┌──

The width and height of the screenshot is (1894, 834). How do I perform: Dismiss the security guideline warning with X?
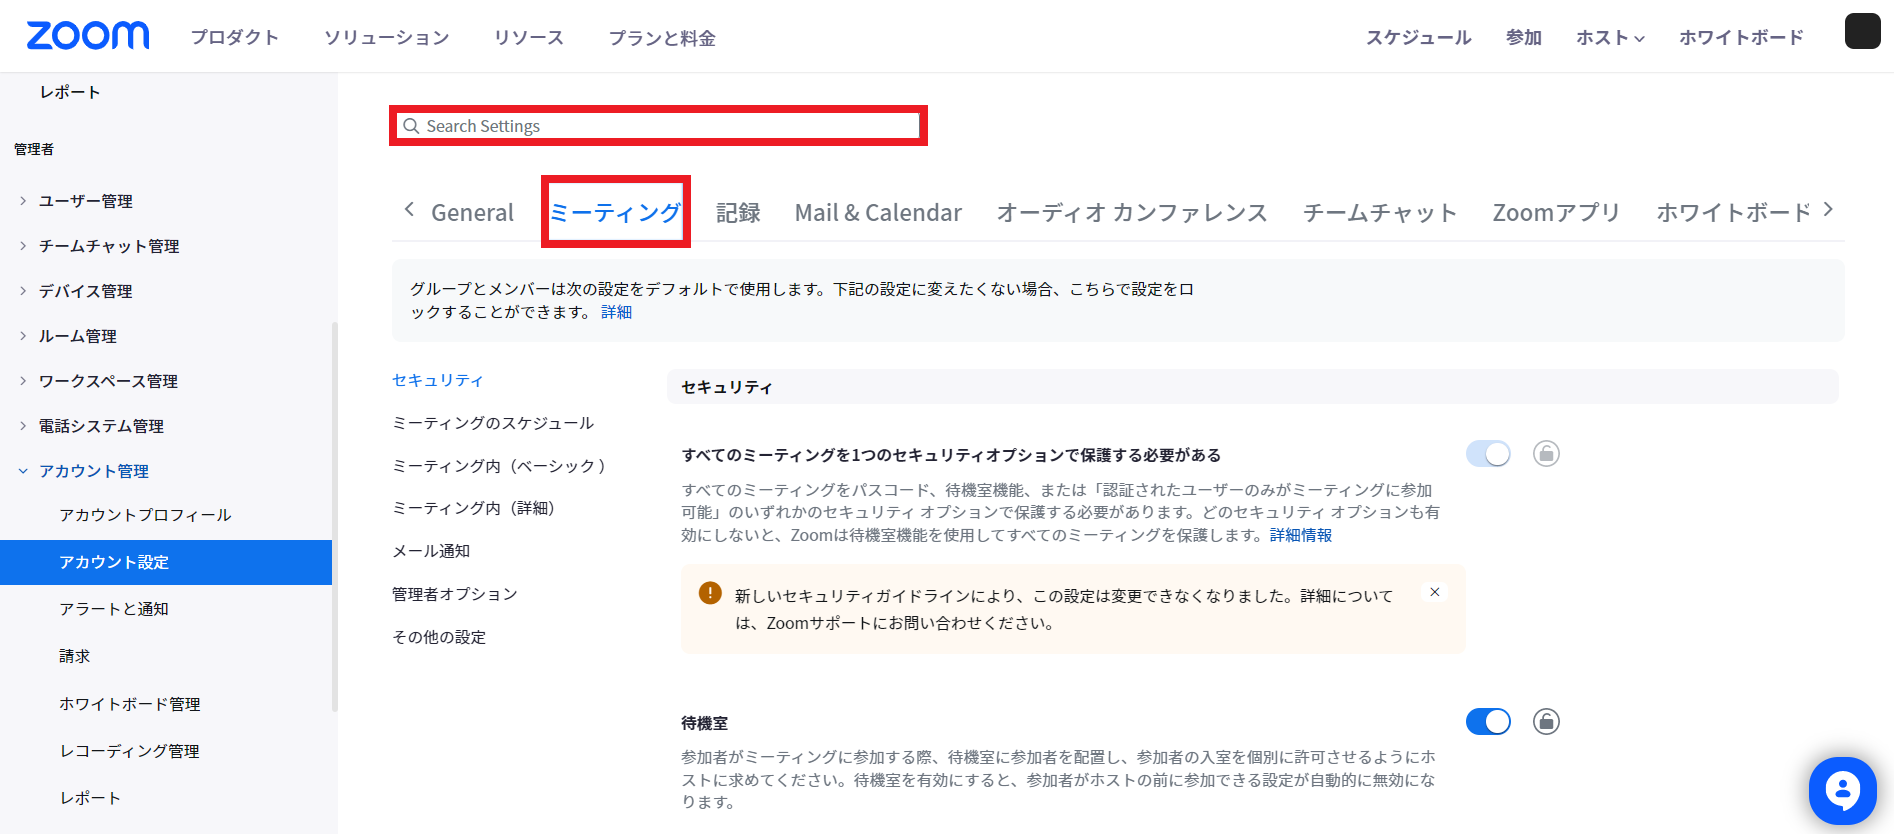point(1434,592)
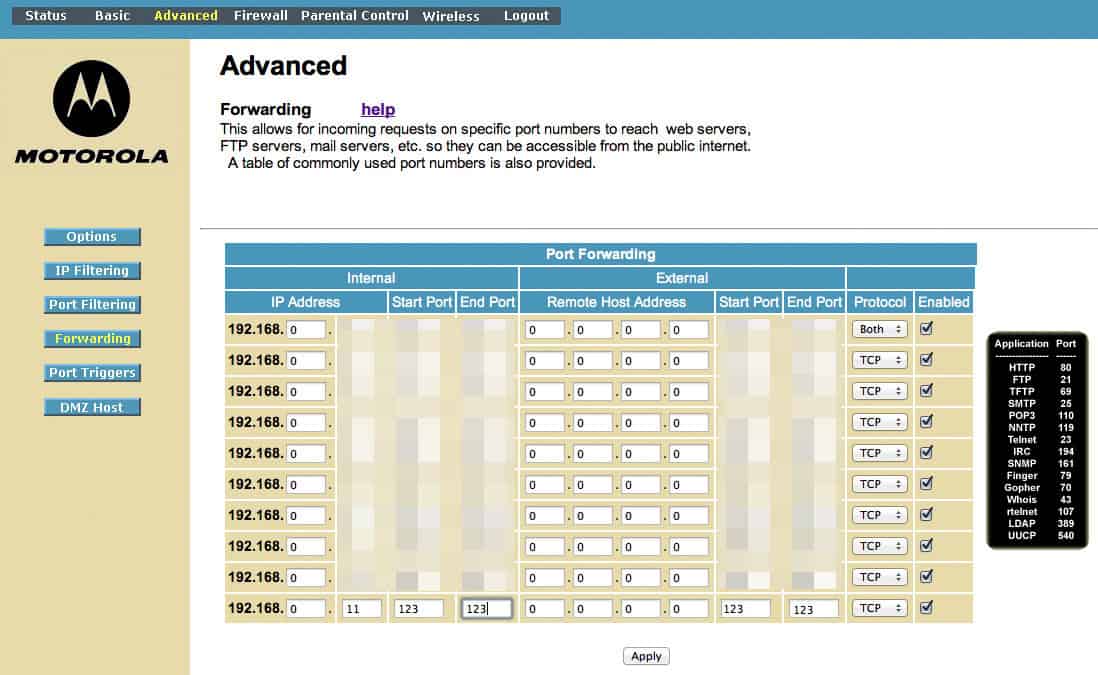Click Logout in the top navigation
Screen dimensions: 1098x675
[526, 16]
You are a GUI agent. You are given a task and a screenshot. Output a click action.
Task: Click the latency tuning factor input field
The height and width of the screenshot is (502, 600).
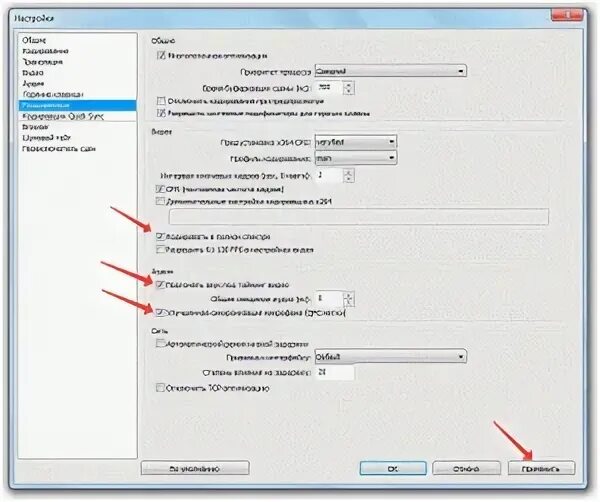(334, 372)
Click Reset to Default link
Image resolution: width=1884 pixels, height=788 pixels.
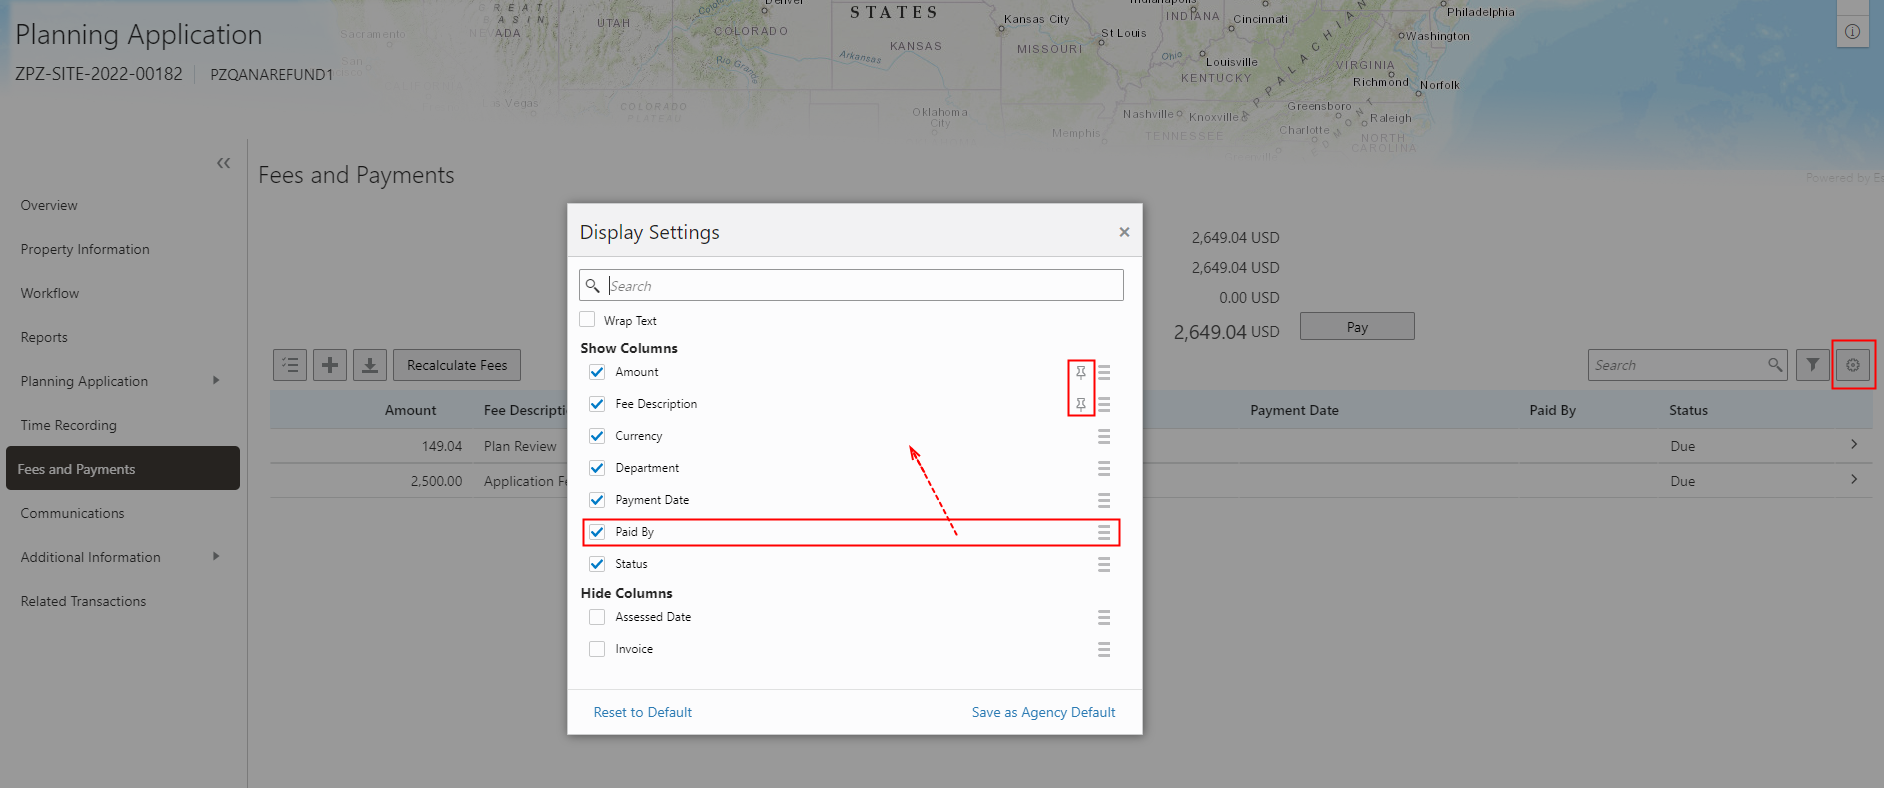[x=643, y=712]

└──

What is required: From the first line to the last, retype the material exactly and exclude the pictures.

Result for this exercise:
The width and height of the screenshot is (1894, 834). How do I perform: Dismiss the security guideline warning with X?
point(1434,592)
Click Logout in the top navigation
Screen dimensions: 1098x675
[526, 16]
You are a GUI agent. You are given a task and a screenshot. Output a click action.
Task: Click the latency tuning factor input field
The height and width of the screenshot is (502, 600).
(334, 372)
Click Reset to Default link
Image resolution: width=1884 pixels, height=788 pixels.
[x=643, y=712]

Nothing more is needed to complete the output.